WHAT IS NEEDED →
This exercise calls for an exact copy of the listing below.

ENTRIES SUPPLIED →
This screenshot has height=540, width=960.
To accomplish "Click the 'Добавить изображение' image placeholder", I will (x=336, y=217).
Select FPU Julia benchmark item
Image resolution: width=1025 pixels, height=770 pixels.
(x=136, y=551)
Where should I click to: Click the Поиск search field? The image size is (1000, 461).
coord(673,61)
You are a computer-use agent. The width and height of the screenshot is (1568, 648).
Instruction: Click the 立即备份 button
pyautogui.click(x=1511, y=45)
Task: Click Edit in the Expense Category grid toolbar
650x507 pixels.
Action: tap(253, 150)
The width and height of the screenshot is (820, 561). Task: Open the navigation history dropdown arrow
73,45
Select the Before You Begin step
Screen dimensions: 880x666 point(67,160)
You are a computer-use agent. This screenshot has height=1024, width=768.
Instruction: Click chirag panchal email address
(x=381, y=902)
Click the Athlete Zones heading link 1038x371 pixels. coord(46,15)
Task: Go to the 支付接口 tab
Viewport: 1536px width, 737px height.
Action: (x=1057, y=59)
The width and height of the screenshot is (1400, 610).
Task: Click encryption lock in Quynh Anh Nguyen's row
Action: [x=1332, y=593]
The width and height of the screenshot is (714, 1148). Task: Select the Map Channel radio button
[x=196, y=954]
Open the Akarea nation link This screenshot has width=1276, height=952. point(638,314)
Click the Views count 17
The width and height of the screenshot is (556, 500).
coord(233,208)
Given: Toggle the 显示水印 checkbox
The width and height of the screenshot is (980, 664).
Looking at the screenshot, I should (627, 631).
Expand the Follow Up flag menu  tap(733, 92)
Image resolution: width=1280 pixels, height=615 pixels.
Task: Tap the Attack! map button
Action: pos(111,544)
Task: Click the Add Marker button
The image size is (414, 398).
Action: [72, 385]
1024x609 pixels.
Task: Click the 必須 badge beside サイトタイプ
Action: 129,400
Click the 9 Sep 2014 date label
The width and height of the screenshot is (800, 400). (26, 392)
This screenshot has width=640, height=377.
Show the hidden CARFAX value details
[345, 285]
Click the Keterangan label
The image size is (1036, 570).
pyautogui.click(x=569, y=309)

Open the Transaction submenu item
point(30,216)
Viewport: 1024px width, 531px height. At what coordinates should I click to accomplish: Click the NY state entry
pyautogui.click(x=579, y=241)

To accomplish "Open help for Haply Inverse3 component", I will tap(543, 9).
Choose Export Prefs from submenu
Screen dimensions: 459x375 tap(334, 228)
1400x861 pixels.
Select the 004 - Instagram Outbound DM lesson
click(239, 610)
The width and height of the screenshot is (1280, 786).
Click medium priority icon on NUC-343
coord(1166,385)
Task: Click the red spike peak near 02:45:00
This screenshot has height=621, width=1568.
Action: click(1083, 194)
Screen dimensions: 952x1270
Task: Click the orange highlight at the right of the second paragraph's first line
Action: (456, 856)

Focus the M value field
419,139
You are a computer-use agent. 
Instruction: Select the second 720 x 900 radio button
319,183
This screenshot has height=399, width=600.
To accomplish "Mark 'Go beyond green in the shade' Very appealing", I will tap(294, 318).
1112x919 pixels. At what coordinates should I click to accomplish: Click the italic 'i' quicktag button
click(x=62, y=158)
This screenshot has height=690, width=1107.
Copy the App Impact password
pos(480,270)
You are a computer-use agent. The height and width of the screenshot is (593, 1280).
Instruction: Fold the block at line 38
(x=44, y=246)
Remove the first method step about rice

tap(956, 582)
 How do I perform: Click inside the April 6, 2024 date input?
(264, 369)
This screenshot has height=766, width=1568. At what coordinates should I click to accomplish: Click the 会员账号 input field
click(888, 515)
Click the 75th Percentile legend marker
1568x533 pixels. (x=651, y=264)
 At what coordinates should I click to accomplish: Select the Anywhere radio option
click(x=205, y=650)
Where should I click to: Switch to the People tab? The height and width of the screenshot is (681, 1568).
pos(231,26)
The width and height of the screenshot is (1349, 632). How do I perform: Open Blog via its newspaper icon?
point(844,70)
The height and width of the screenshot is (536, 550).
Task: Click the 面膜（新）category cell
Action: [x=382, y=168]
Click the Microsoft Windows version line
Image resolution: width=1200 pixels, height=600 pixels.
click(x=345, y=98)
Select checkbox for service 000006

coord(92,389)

EXERCISE RESULT →
This screenshot has height=540, width=960.
To accomplish "Click the 'Добавить изображение' image placeholder", I will (x=336, y=217).
Select FPU Julia benchmark item
Image resolution: width=1025 pixels, height=770 pixels.
(x=136, y=551)
Where should I click to: Click the Поиск search field? The image size is (1000, 461).
coord(673,61)
You are a computer-use agent. The width and height of the screenshot is (1568, 648).
Instruction: Click the 立即备份 button
pyautogui.click(x=1511, y=45)
Task: Click Edit in the Expense Category grid toolbar
650x507 pixels.
Action: tap(253, 150)
The width and height of the screenshot is (820, 561). Task: Open the navigation history dropdown arrow
73,45
Select the Before You Begin step
Screen dimensions: 880x666 point(67,160)
You are a computer-use agent. This screenshot has height=1024, width=768.
Instruction: Click chirag panchal email address
(x=381, y=902)
Click the Athlete Zones heading link 1038x371 pixels. coord(46,15)
Task: Go to the 支付接口 tab
Viewport: 1536px width, 737px height.
Action: (x=1057, y=59)
The width and height of the screenshot is (1400, 610).
Task: Click encryption lock in Quynh Anh Nguyen's row
Action: [x=1332, y=593]
The width and height of the screenshot is (714, 1148). Task: Select the Map Channel radio button
[x=196, y=954]
Open the Akarea nation link This screenshot has width=1276, height=952. point(638,314)
Click the Views count 17
The width and height of the screenshot is (556, 500).
coord(233,208)
Given: Toggle the 显示水印 checkbox
The width and height of the screenshot is (980, 664).
Looking at the screenshot, I should (627, 631).
Expand the Follow Up flag menu  tap(733, 92)
Image resolution: width=1280 pixels, height=615 pixels.
Task: Tap the Attack! map button
Action: pos(111,544)
Task: Click the Add Marker button
The image size is (414, 398).
Action: [72, 385]
1024x609 pixels.
Task: Click the 必須 badge beside サイトタイプ
Action: 129,400
Click the 9 Sep 2014 date label
The width and height of the screenshot is (800, 400). (26, 392)
This screenshot has width=640, height=377.
Show the hidden CARFAX value details
[345, 285]
Click the Keterangan label
The image size is (1036, 570).
pyautogui.click(x=569, y=309)

Open the Transaction submenu item
point(30,216)
Viewport: 1024px width, 531px height. At what coordinates should I click to accomplish: Click the NY state entry
pyautogui.click(x=579, y=241)

To accomplish "Open help for Haply Inverse3 component", I will tap(543, 9).
Choose Export Prefs from submenu
Screen dimensions: 459x375 tap(334, 228)
1400x861 pixels.
Select the 004 - Instagram Outbound DM lesson
click(239, 610)
The width and height of the screenshot is (1280, 786).
Click medium priority icon on NUC-343
coord(1166,385)
Task: Click the red spike peak near 02:45:00
This screenshot has height=621, width=1568.
Action: click(1083, 194)
Screen dimensions: 952x1270
Task: Click the orange highlight at the right of the second paragraph's first line
Action: (456, 856)

Focus the M value field
419,139
You are a computer-use agent. 
Instruction: Select the second 720 x 900 radio button
319,183
This screenshot has height=399, width=600.
To accomplish "Mark 'Go beyond green in the shade' Very appealing", I will tap(294, 318).
1112x919 pixels. At what coordinates should I click to accomplish: Click the italic 'i' quicktag button
click(x=62, y=158)
This screenshot has height=690, width=1107.
Copy the App Impact password
pos(480,270)
You are a computer-use agent. The height and width of the screenshot is (593, 1280).
Instruction: Fold the block at line 38
(x=44, y=246)
Remove the first method step about rice

tap(956, 582)
 How do I perform: Click inside the April 6, 2024 date input?
(264, 369)
This screenshot has height=766, width=1568. At what coordinates should I click to accomplish: Click the 会员账号 input field
click(888, 515)
Click the 75th Percentile legend marker
1568x533 pixels. (x=651, y=264)
 At what coordinates should I click to accomplish: Select the Anywhere radio option
click(x=205, y=650)
Where should I click to: Switch to the People tab? The height and width of the screenshot is (681, 1568).
pos(231,26)
The width and height of the screenshot is (1349, 632). How do I perform: Open Blog via its newspaper icon?
point(844,70)
The height and width of the screenshot is (536, 550).
Task: Click the 面膜（新）category cell
Action: [x=382, y=168]
Click the Microsoft Windows version line
Image resolution: width=1200 pixels, height=600 pixels.
click(x=345, y=98)
Select checkbox for service 000006

coord(92,389)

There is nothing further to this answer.